The US knew this outcome was a possibility. The British have a long history of working with Huawei through British Telecom, acknowledging the security risk but taking aggressive measures to mitigate it. UK intelligence agency GCHQ, for instance, runs a special cybersecurity lab in partnership with Huawei. But in recent weeks, a senior delegation of US officials, including deputy national security adviser Matt Pottinger, traveled to London to lobby against any widening of Huawei’s role. Cabinet leaders Mike Pompeo and Steven Mnuchin have both weighed in, too, calling the Chinese manufacturer a threat to national security. The British parliament has hotly debated the topic as well.


The calculation by Boris Johnson’s government that it could mitigate any potential Huawei risks is surprising for the signal it sends about the future of the UK-US relationship. Over the past two years, the Trump administration has mounted a high-profile, high-stakes, high-pressure campaign to stop its key allies—including the so-called Five Eyes, the English-speaking intelligence alliance of Australia, New Zealand, Canada, the UK, and the US, as well as NATO alliance countries like Germany—from doing next-generation network business with Huawei.

The US has argued repeatedly that giving a Chinese-controlled company a foothold in the next generation of wireless technologies is folly, opening Western countries to surveillance by the Chinese government and undermining the security and privacy of Western citizens. In its campaign to demonstrate that Huawei is not a company worthy of trust, the US government has brought criminal charges against its CFO for evading sanctions and doing business with Iran, charged the company with intellectual property theft, helped Poland arrest a Huawei employee accused of spying for China, and tried to ban US companies from doing business with Huawei. A flood of news reports have accused Huawei of doing business with North Korea, partnering with authoritarian regimes to spy on human rights dissidents, and helping China repress its Uighur minority. (Huawei has largely denied the allegations and pleaded not guilty to the criminal charges.

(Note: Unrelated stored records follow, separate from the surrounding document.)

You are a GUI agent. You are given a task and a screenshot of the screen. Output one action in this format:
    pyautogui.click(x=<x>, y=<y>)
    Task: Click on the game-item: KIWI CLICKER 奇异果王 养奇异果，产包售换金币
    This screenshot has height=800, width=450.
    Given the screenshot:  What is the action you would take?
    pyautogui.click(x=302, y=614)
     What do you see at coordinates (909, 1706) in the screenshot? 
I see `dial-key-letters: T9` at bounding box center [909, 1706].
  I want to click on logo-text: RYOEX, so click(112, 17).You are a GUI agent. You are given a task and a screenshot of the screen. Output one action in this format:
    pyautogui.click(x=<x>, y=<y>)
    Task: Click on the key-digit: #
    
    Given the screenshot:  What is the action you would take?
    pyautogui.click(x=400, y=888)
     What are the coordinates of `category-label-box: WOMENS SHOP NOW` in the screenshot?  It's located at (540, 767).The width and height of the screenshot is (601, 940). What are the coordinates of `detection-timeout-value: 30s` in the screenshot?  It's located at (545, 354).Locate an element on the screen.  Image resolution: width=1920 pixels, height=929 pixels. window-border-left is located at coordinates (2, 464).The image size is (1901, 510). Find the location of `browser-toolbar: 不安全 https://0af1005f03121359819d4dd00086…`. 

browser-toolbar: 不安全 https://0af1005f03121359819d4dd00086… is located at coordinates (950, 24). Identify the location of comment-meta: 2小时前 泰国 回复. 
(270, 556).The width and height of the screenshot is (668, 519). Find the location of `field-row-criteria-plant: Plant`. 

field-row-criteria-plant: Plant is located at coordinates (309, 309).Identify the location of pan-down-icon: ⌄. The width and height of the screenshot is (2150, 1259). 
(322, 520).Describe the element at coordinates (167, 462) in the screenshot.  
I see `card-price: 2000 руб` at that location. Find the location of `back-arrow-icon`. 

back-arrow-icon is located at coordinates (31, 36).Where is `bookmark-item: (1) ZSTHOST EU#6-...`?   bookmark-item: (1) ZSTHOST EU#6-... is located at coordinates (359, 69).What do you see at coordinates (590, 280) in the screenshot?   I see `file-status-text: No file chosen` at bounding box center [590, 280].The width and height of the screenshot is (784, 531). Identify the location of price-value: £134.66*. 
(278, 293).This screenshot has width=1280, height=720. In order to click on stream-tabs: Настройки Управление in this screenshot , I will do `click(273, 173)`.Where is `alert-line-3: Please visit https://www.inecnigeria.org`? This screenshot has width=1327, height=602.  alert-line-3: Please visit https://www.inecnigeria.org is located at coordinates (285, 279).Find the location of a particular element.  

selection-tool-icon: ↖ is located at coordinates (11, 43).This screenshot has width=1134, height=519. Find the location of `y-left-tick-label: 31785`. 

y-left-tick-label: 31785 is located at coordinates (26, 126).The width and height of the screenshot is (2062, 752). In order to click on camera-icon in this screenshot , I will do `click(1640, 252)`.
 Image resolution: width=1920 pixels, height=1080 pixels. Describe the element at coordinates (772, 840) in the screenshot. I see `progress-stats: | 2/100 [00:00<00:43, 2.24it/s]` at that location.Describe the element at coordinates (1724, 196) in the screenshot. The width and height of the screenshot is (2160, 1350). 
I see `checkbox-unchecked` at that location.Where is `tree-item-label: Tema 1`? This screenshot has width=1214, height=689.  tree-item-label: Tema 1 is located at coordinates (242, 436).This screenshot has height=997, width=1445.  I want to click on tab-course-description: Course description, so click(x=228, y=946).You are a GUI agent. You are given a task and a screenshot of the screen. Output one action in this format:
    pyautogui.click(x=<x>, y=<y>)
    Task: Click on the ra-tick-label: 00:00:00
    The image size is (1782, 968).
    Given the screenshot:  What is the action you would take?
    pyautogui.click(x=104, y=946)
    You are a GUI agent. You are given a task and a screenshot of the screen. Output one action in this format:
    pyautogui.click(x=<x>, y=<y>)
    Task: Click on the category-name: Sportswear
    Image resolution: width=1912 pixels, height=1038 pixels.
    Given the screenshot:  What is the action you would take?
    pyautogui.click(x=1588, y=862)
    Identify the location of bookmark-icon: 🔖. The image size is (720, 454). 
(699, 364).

As recently as Friday, three China hawks in the US Senate wrote a fervent last-minute missive to the UK government. “This letter represents a genuine plea from one ally to another. We do not want to feed post-Brexit anxieties by threatening a potential US-UK free trade agreement when it comes to Congress for approval. Nor would we want to have to review US-UK intelligence sharing,” wrote senators Marco Rubio (R–Florida), Tom Cotton (R–Arkansas) and John Cornyn (R–Texas) wrote. “The facts on Huawei are clear. We hope that your government will make the right decision and reject Huawei’s inclusion in its 5G infrastructure.” US officials in the Pottinger delegation went even further, calling any embrace of Huawei “madness.”

While countries like Australia and New Zealand have held firm, the US has been surprised and disappointed that many of its traditional partners have waffled. The cost advantages of Huawei’s technology (which the US argues is unfairly subsidized by the Chinese government), its technological strength relative to competitors like Nokia and Ericsson, and the simple fact that they can’t risk alienating a key economic power like China have all spurred accommodations.

“Our allies aren’t standing with us in the way that we thought,” one senior Trump administration official told me last year while I was reporting on the anti-Huawei campaign.